Japan Junior Mathematical Olympiad

Let us call a palindromic number a p.d.number. We count p.d.numbers less than $2012$ by classifying them according to the number of digits.

A 4-digit number is a p.d.number if and only if its thousand's digit and one's digit coincide and also its hundred's digit and ten's digit coincide. Therefore, $2002$ is the only p.d.number with its thousand's digit equal to $2$ (and less than $2012$). For a 4-digit number with its thousand's digit $1$ to be a p.d.number, its hundred's digit can be any of the numbers between $0$ and $9$ ($0$ and $9$ inclusive), and therefore there are $10$ such numbers. Thus there are $11$ p.d.numbers with $4$ digits less than $2012$.

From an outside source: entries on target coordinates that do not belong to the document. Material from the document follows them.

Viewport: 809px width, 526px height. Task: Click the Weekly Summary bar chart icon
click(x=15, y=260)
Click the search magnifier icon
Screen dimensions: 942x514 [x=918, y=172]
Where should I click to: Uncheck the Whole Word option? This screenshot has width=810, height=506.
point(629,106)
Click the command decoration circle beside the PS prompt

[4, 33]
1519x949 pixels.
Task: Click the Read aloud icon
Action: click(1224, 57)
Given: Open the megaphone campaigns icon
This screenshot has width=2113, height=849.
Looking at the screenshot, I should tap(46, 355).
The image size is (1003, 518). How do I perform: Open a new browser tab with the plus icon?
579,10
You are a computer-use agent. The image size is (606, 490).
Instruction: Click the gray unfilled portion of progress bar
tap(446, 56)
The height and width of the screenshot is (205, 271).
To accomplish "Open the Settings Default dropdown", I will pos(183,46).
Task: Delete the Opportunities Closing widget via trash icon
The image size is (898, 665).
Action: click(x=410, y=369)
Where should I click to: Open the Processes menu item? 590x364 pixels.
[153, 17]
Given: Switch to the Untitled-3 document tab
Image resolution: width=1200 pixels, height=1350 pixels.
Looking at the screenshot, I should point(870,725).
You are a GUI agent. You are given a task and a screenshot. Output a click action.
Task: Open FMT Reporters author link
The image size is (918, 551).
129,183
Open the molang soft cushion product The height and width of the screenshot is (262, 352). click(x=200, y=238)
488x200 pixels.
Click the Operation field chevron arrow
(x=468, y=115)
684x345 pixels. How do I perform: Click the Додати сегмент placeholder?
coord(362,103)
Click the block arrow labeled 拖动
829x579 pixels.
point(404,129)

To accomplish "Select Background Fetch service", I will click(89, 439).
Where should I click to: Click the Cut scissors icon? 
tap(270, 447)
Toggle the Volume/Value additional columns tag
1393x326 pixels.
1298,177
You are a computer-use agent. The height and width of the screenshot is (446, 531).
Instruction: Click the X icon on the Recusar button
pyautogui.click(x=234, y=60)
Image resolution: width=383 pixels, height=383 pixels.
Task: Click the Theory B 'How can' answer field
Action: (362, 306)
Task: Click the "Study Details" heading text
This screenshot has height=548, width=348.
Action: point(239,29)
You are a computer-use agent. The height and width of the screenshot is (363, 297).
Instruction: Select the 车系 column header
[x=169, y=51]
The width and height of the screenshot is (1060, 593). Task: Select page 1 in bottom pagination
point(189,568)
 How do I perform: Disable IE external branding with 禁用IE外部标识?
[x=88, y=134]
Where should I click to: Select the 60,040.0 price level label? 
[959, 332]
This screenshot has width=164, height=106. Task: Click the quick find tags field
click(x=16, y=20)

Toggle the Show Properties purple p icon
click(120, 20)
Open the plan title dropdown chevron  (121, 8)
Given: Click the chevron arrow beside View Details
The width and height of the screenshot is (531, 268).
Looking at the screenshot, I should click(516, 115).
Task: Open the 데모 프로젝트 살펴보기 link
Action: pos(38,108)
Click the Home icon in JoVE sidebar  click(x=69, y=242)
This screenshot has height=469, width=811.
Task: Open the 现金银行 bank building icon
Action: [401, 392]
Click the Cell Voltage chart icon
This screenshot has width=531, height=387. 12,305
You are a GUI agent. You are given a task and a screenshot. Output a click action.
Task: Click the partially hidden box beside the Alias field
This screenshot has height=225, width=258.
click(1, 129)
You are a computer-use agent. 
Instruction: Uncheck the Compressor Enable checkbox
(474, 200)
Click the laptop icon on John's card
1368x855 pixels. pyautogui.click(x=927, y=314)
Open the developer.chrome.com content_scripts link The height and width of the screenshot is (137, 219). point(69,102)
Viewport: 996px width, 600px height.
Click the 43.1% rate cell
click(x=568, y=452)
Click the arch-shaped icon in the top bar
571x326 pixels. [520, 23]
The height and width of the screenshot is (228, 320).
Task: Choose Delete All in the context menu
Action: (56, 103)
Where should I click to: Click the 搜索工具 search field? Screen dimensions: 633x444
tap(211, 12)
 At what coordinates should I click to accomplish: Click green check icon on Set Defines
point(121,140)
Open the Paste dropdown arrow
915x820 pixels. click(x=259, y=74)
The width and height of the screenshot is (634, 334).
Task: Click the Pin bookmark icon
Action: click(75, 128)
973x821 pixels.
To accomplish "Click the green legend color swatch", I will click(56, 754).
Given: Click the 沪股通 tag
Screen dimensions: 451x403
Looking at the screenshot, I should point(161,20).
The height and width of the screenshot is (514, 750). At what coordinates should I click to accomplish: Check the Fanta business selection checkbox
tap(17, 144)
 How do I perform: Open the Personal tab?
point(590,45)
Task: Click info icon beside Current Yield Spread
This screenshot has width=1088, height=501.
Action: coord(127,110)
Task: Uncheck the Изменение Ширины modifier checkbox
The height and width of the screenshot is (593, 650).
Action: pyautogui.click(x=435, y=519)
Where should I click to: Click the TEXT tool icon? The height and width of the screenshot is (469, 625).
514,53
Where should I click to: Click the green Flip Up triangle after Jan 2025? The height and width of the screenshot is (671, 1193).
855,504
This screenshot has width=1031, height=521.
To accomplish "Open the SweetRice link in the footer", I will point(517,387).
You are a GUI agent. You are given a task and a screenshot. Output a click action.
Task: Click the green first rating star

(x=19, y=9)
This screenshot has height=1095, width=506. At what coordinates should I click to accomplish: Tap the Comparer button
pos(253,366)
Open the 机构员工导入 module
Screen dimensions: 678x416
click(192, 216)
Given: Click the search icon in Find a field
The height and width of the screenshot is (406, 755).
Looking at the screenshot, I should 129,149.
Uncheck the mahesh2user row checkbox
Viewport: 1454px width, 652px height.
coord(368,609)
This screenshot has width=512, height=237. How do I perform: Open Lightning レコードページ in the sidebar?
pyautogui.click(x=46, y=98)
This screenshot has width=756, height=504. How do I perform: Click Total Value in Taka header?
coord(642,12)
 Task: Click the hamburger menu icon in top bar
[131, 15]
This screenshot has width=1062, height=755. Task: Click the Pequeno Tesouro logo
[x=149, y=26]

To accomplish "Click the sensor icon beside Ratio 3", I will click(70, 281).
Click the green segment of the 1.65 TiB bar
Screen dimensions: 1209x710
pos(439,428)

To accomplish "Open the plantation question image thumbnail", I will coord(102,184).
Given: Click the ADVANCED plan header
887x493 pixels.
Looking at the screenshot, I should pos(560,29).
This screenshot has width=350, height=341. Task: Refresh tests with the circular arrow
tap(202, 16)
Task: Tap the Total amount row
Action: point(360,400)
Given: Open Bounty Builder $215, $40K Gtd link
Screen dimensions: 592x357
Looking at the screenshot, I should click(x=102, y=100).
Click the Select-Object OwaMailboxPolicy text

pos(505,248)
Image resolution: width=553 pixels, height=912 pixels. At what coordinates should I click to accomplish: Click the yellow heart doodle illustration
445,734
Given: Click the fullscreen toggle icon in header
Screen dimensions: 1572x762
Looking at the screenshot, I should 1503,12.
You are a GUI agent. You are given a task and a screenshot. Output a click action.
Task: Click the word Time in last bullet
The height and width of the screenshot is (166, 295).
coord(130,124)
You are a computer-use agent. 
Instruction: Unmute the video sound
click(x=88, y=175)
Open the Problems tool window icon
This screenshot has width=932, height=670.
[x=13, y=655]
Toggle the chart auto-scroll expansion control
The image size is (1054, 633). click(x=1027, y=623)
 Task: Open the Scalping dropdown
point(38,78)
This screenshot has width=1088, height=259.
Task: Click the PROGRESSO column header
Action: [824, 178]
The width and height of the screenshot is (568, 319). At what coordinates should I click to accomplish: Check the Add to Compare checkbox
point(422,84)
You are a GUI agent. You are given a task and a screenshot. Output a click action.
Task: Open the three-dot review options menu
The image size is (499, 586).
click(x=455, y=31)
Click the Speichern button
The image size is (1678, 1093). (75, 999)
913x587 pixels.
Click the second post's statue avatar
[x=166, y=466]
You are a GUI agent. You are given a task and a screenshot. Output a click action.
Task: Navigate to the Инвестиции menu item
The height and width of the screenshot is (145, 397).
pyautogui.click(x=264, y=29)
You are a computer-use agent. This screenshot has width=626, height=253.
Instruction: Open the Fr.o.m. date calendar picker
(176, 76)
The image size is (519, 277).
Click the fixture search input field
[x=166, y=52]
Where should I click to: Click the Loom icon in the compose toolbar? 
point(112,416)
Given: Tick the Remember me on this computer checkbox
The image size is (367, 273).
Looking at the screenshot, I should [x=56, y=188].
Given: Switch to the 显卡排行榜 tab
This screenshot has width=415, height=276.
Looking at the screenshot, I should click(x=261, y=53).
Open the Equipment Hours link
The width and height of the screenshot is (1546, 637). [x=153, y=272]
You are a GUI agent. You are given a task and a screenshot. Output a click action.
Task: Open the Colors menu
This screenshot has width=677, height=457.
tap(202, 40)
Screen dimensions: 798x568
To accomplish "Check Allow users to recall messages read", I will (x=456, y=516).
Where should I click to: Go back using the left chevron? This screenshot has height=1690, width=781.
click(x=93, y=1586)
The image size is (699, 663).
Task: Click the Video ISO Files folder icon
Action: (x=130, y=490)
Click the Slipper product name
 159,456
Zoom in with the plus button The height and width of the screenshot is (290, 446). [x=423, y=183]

A 3-digit number is a p.d.number if and only if its hundred's digit and one's digit coincide. Hundred's digit of a 3-digit number can be any number between $1$ and $9$ ($1$ and $9$ inclusive), and ten's digit of a 3-digit p.d.number can be any of the $10$ numbers lying in between $0$ and $9$. Therefore, there are $9\times 10=90$ p.d.numbers with $3$ digits.

A 2-digit number is a p.d.number if and only if its ten's digit and one's digit coincide. Since the ten's digit of a 2-digit number can take any number lying in between $1$ and $9$, there are $9$ p.d.numbers with $2$ digits.

Any 1-digit non-zero number is a p.d.number, so there are $9$ such numbers.

Thus the answer we seek is $11+90+9+9=119$.